* _What this task involves_: Using the records below, reproduce exactly the lines from the one containing "You are a computer-use agent. This" through the end, and nothing more; skip the images.

* _Material to process_:
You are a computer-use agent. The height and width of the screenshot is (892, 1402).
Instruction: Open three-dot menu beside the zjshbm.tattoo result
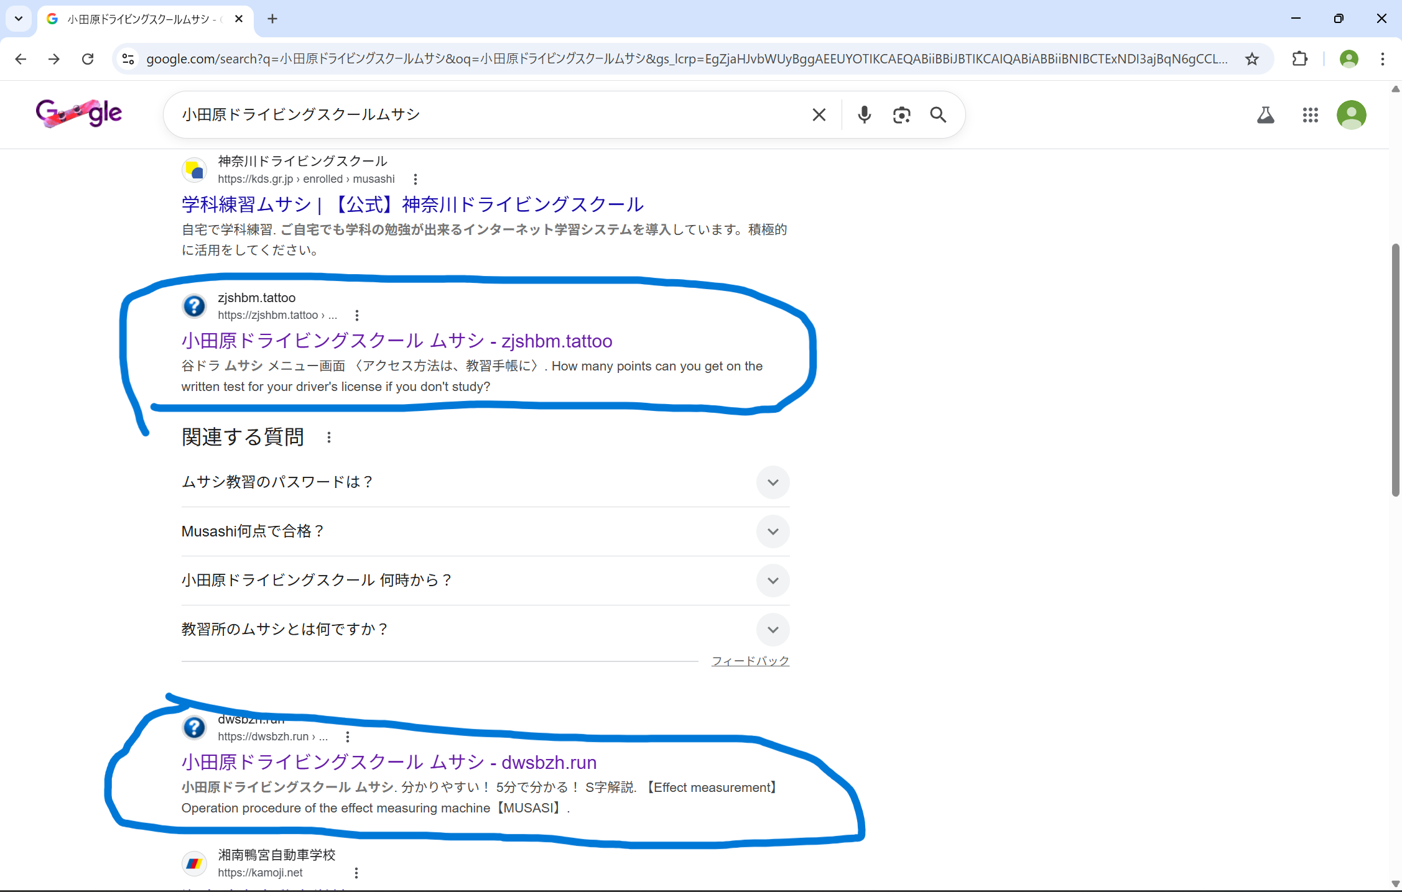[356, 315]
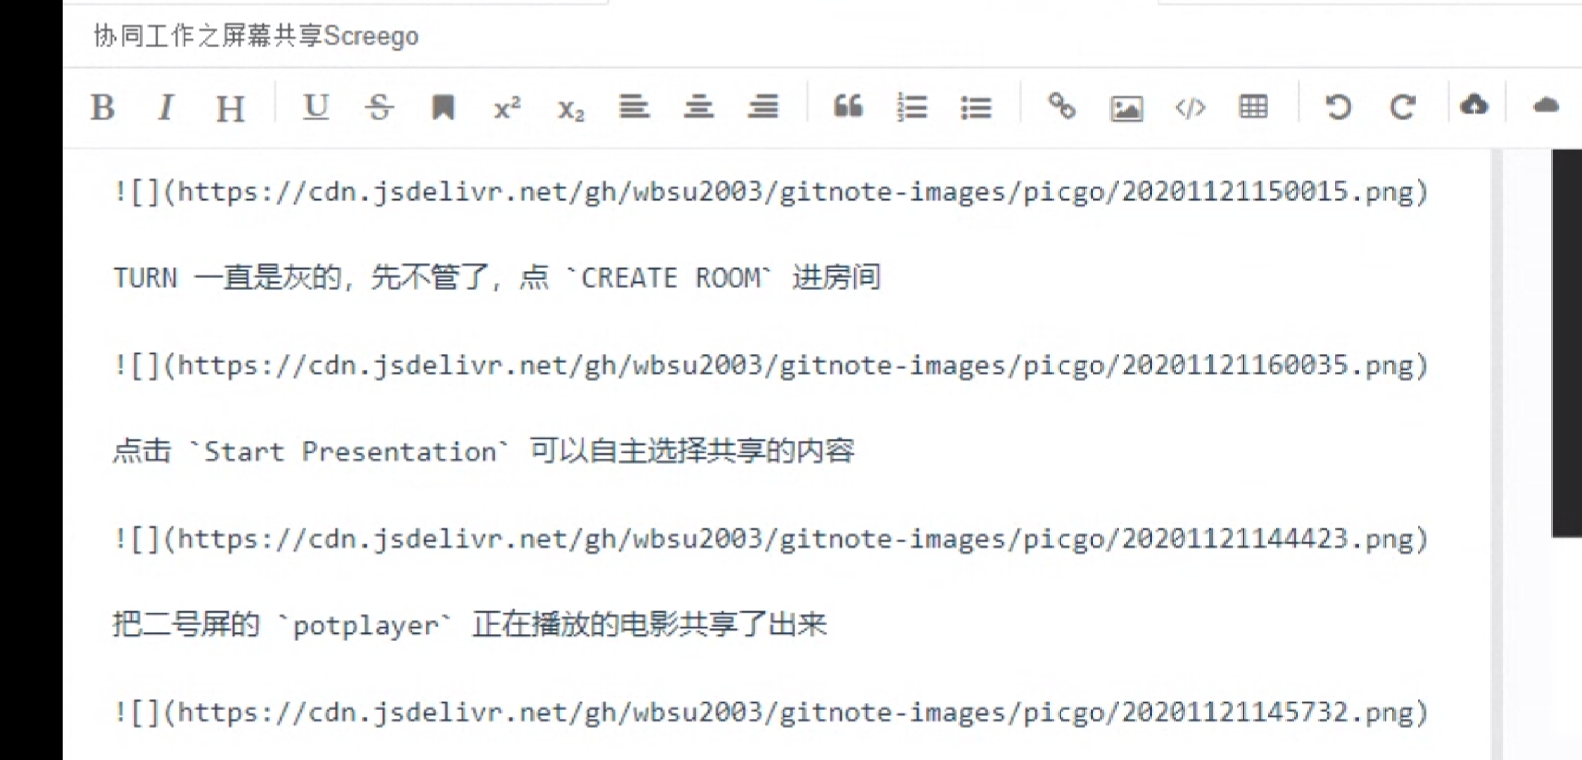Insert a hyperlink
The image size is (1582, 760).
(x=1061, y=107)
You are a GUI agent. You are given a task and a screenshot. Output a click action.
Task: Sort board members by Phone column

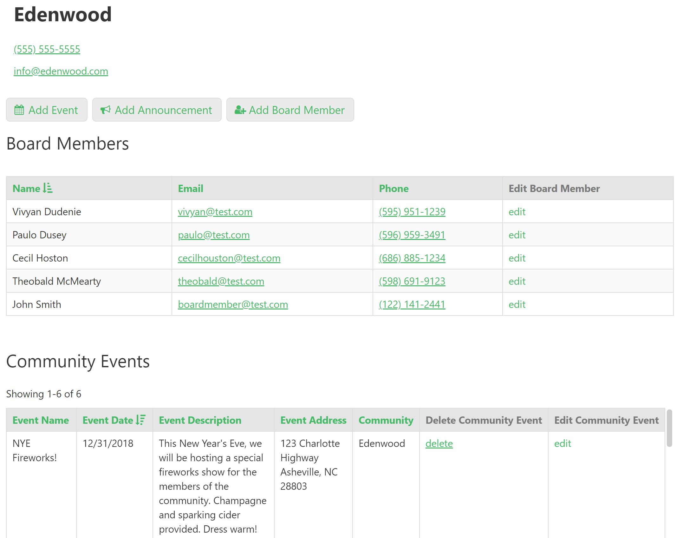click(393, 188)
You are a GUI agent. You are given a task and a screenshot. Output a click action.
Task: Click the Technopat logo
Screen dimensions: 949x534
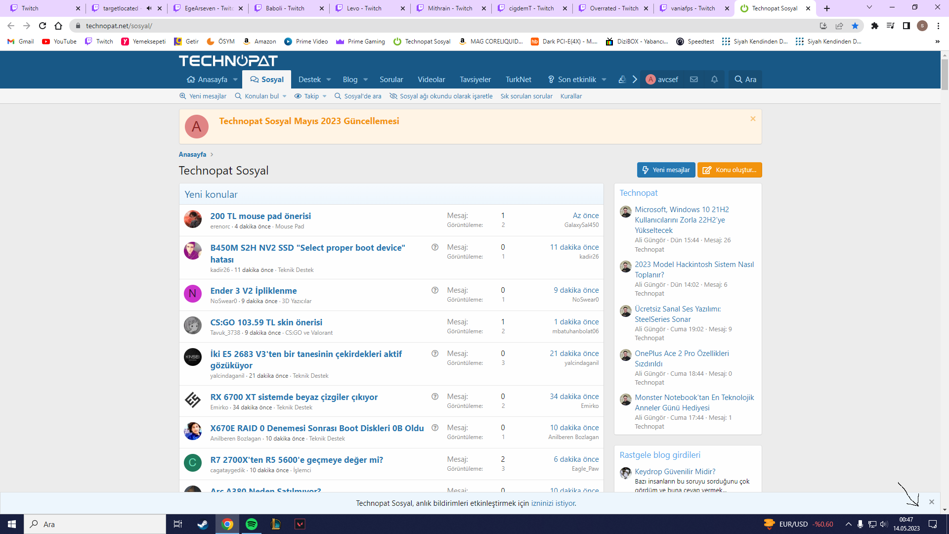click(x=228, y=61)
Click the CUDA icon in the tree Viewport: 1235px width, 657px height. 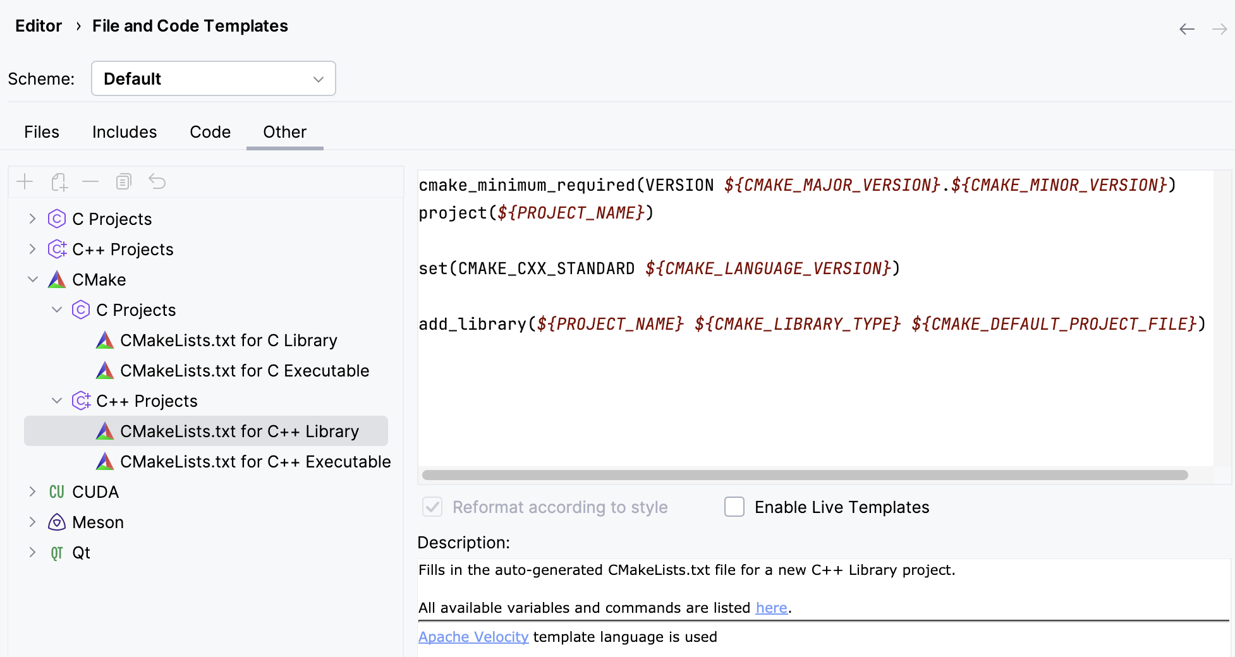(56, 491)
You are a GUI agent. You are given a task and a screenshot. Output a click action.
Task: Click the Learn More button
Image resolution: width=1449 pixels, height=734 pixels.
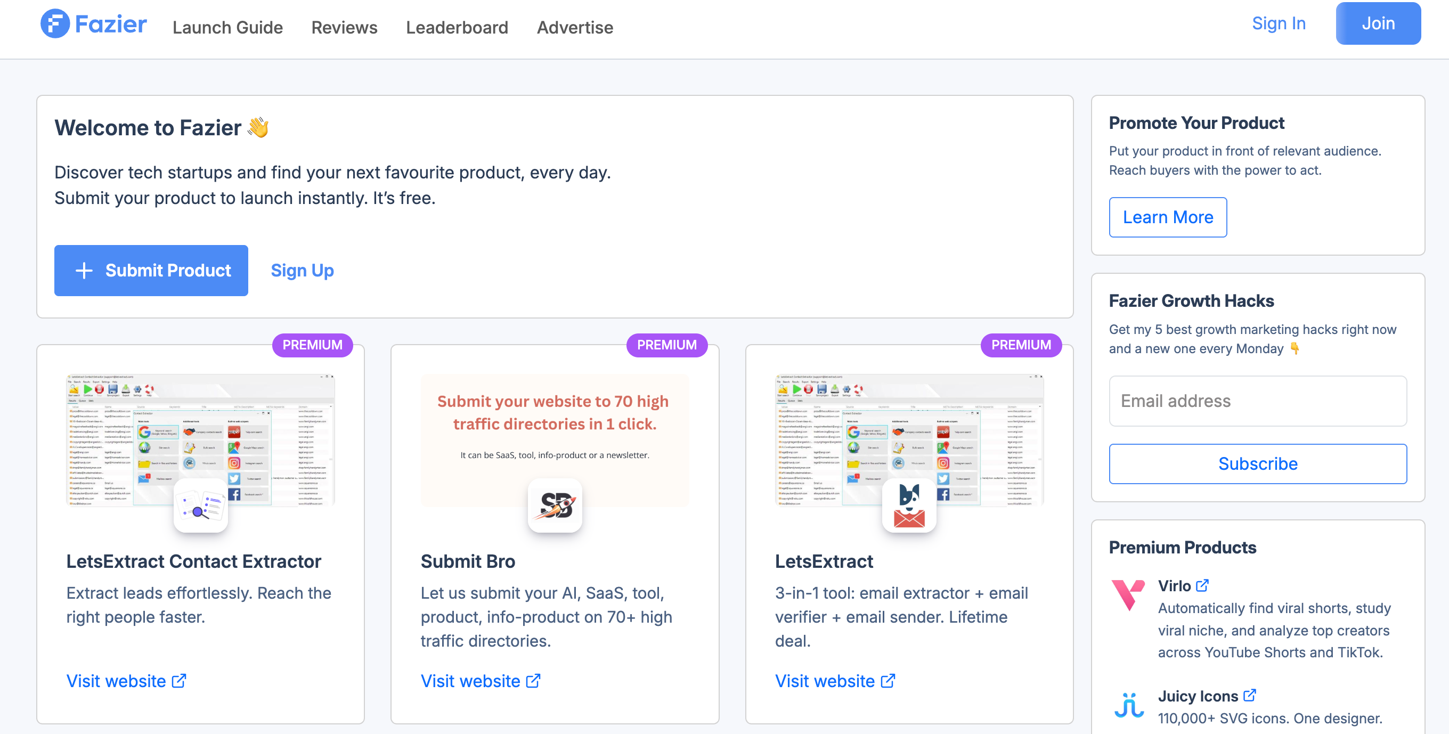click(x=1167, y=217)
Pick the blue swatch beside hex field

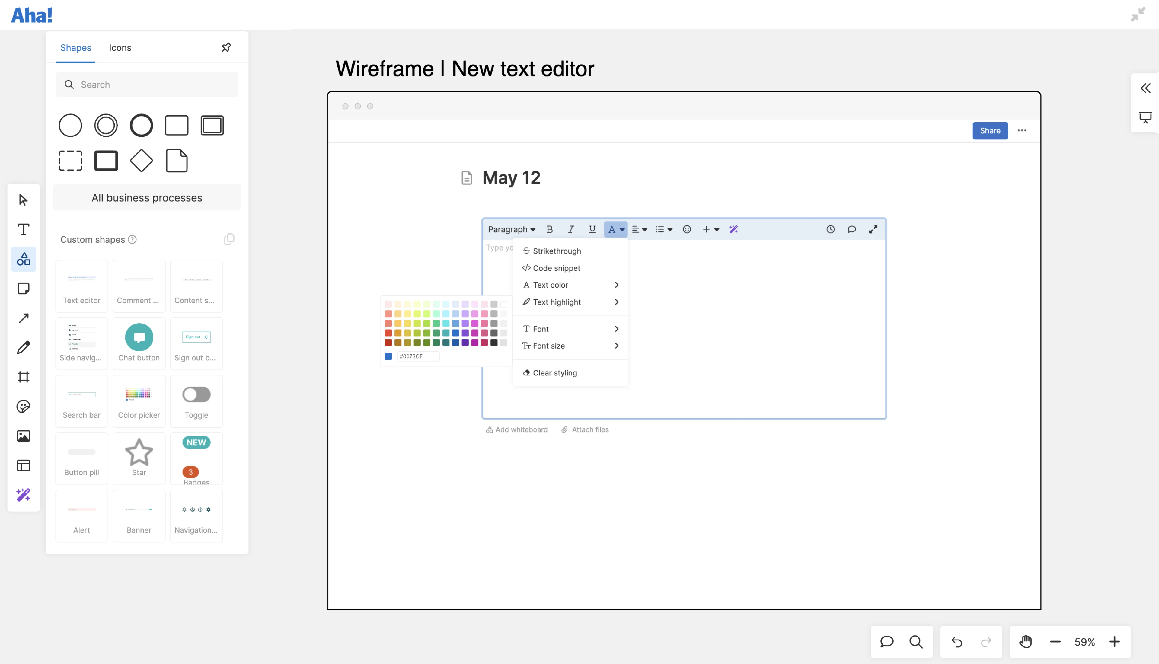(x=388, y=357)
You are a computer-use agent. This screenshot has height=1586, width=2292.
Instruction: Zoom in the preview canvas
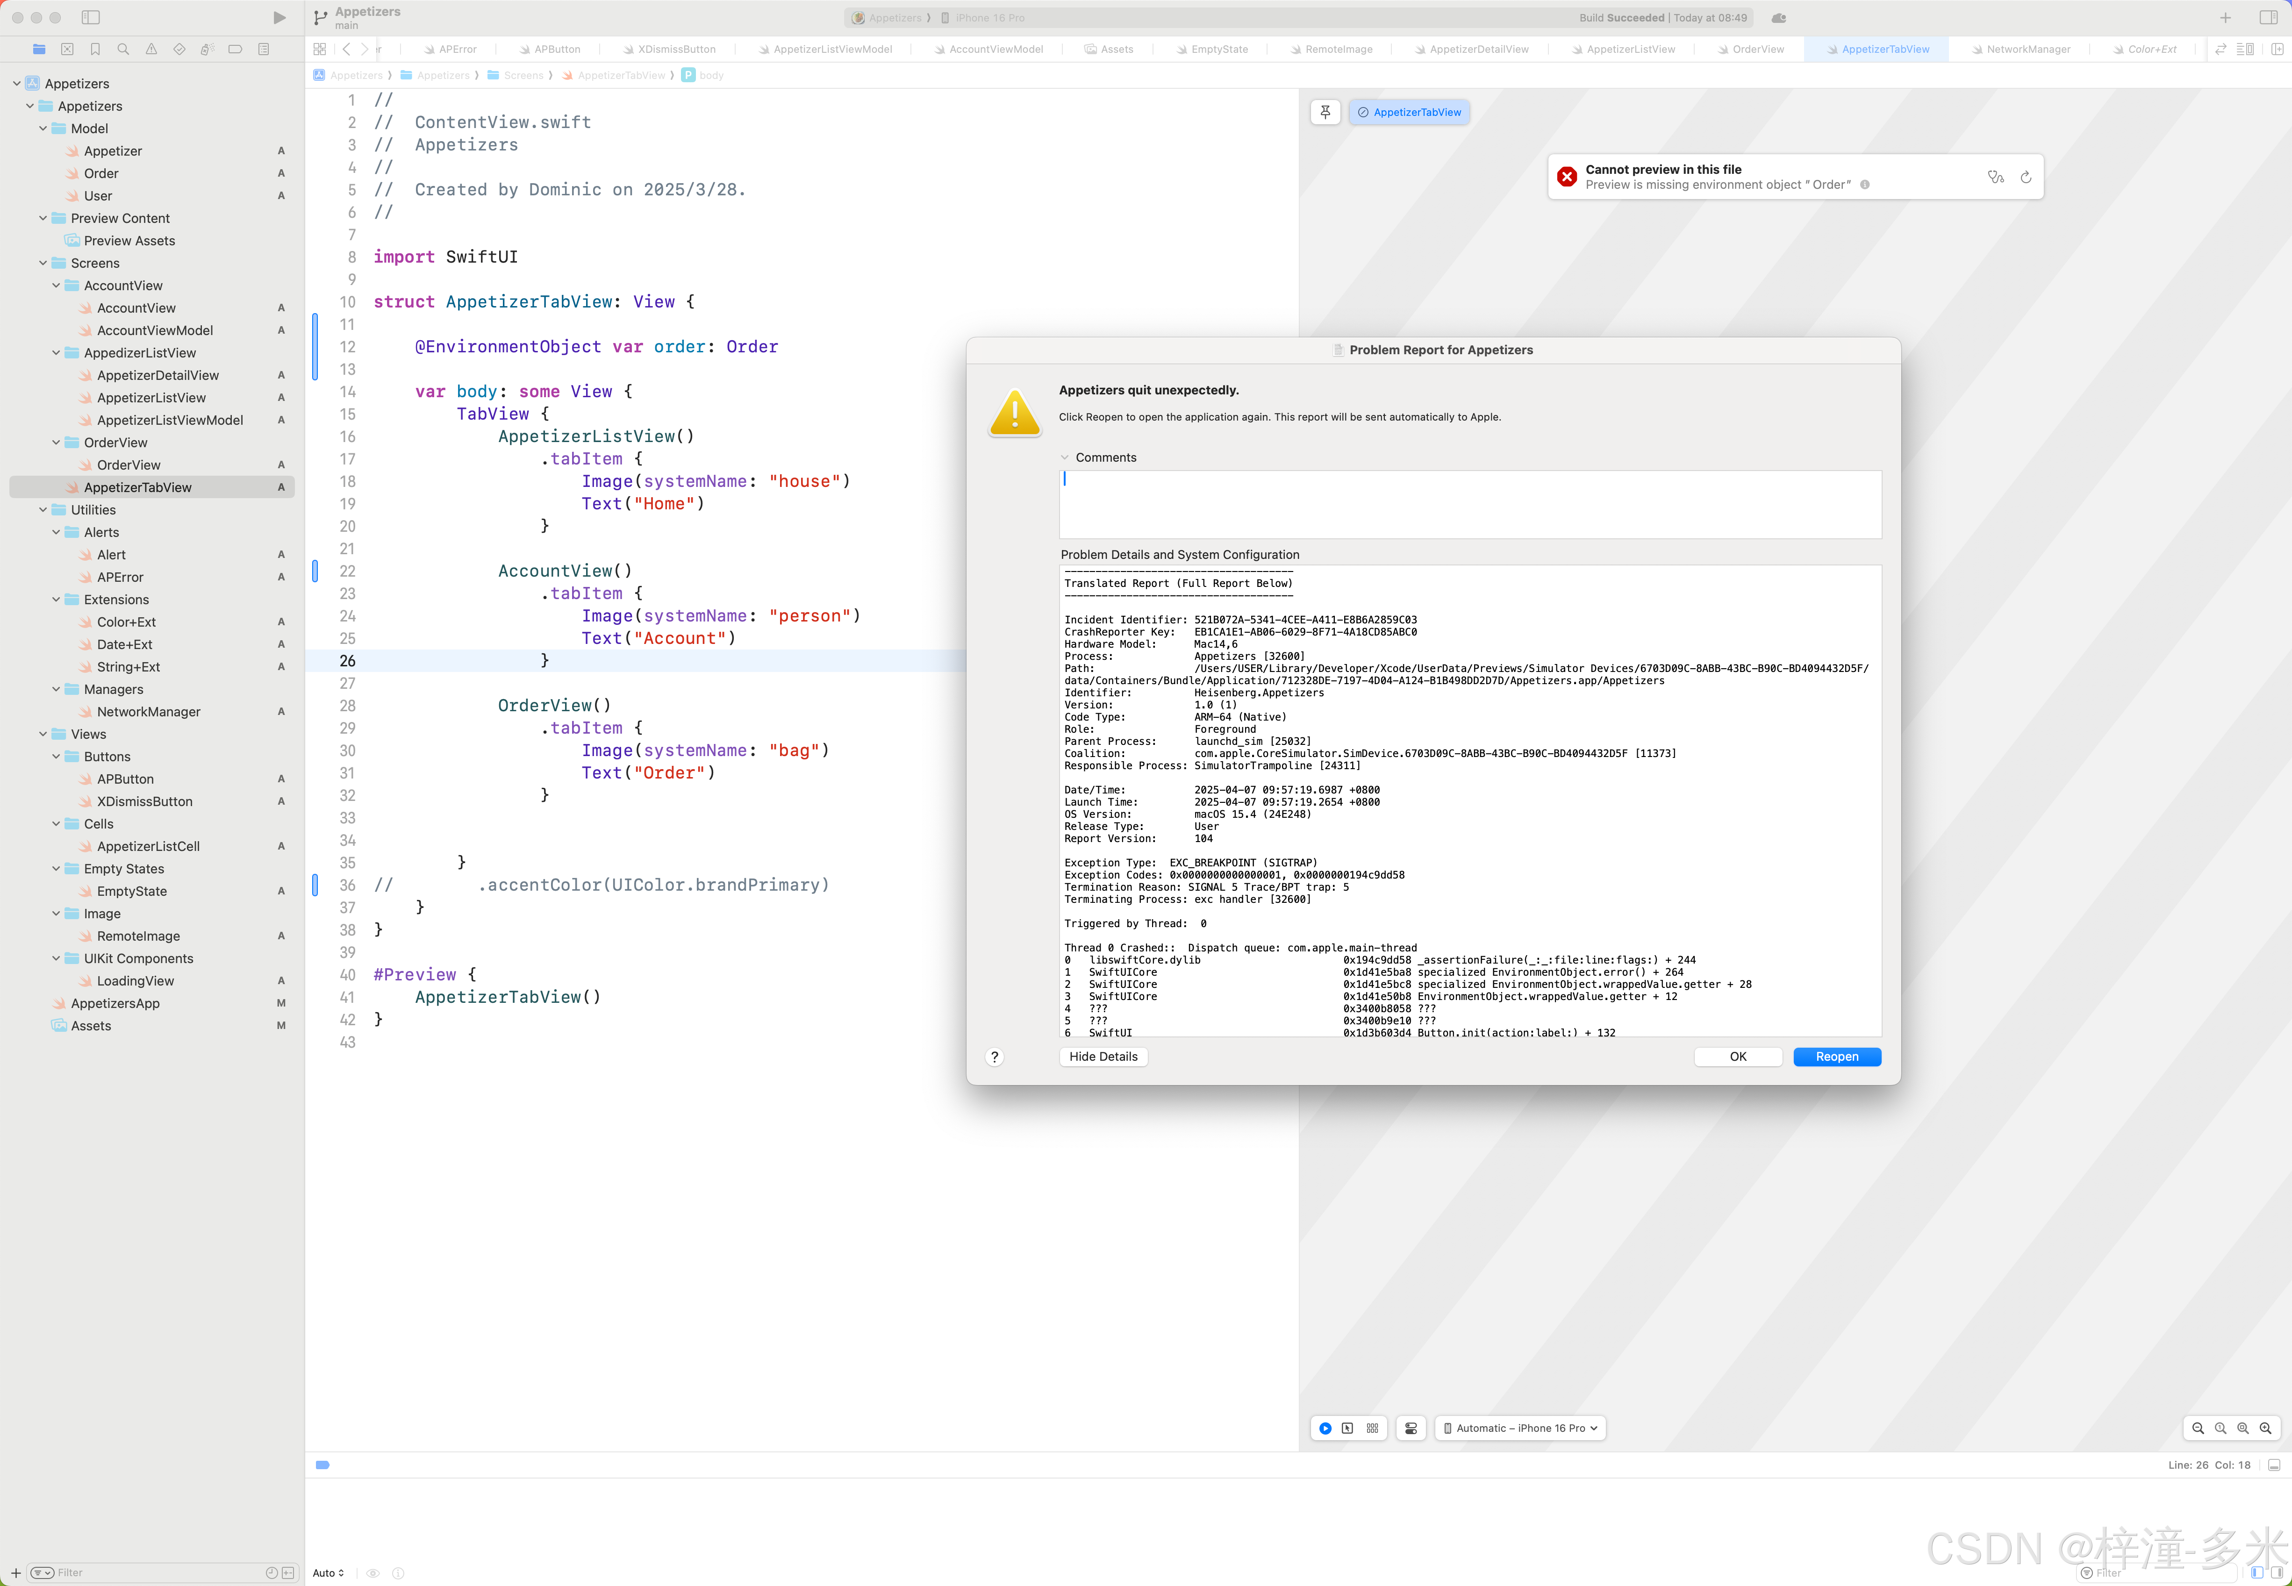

* _Exercise response_:
You are a computer-use agent. This screenshot has height=1586, width=2292.
Instruction: Zoom in the preview canvas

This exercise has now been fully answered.